Everybody wants to eat healthy food but nobody wants to grow healthy food, Dinesh laments. Unfortunately, even the farmers have been engulfed in the paradoxical web of the government and corporates which make them believe that organic farming cannot sustain a farmer’s life.

“With an aim to bust this misconception, I decided to get into organic farming,” he tells me, adding that he made it his mission to earn a sustainable living through organic farming to set an example in front of other farmers in the region. “I wanted to prove that through organic farming, one cannot only earn a better livelihood but also ensure one’s own and other’s wellbeing,” he says.

Dinesh’s effort will reach a milestone in 2016, by the end of which he would have promoted organic farming across a thousand acres of land. The impact is already visible around him.
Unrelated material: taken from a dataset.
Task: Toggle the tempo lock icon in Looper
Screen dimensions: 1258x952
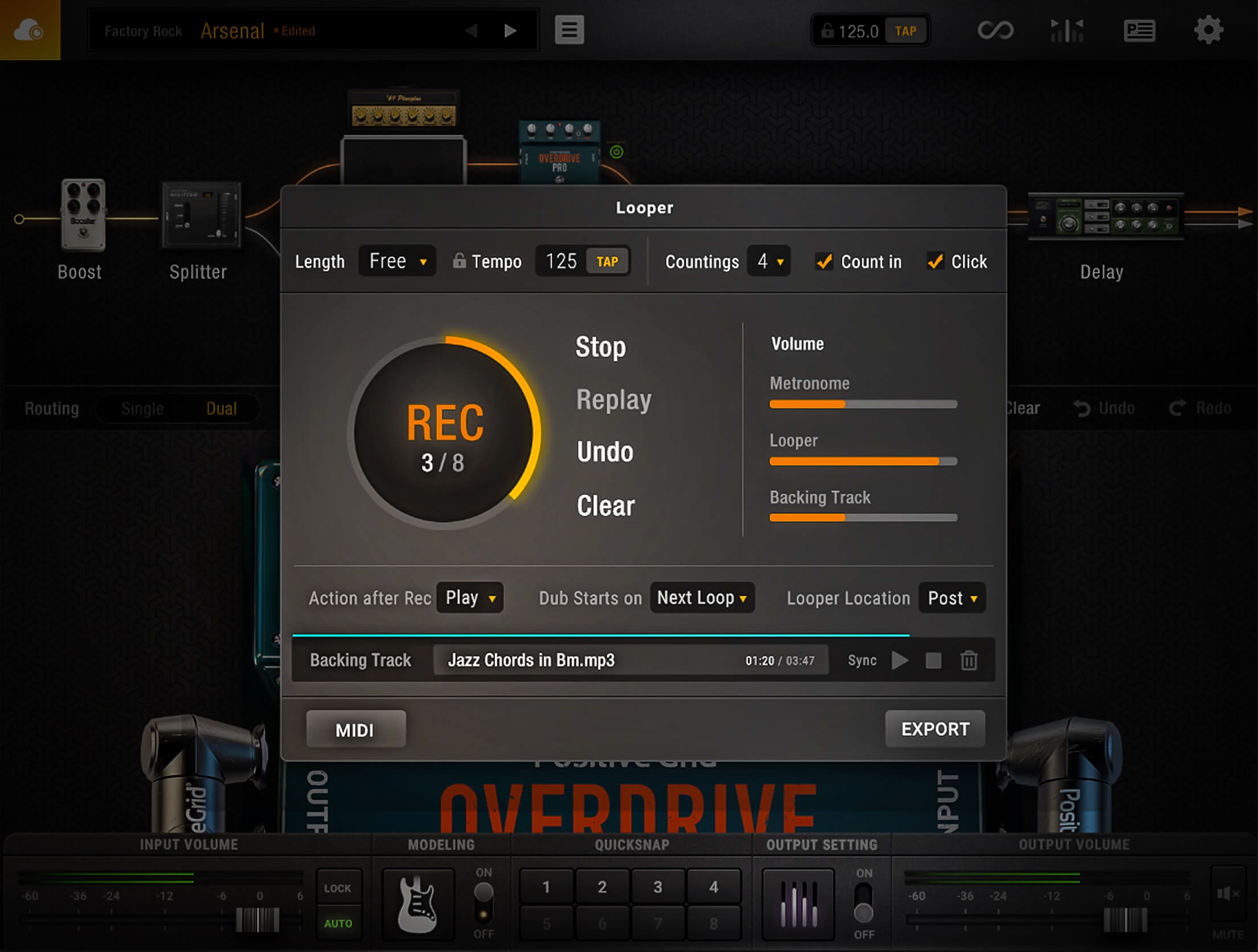Action: pos(459,261)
Some of his neighbours have given up chemical-based agricultural practices to adopt organic farming.

“The journey is long and difficult, but I’ve always given my 100 per cent to whatever I’ve done, be it crime or this. And this is important for our generation. This will decide the future of our upcoming generations, then why shouldn’t I give my 100 per cent to this?! I’m sure I will achieve the goal I have set for myself,” he says with confidence.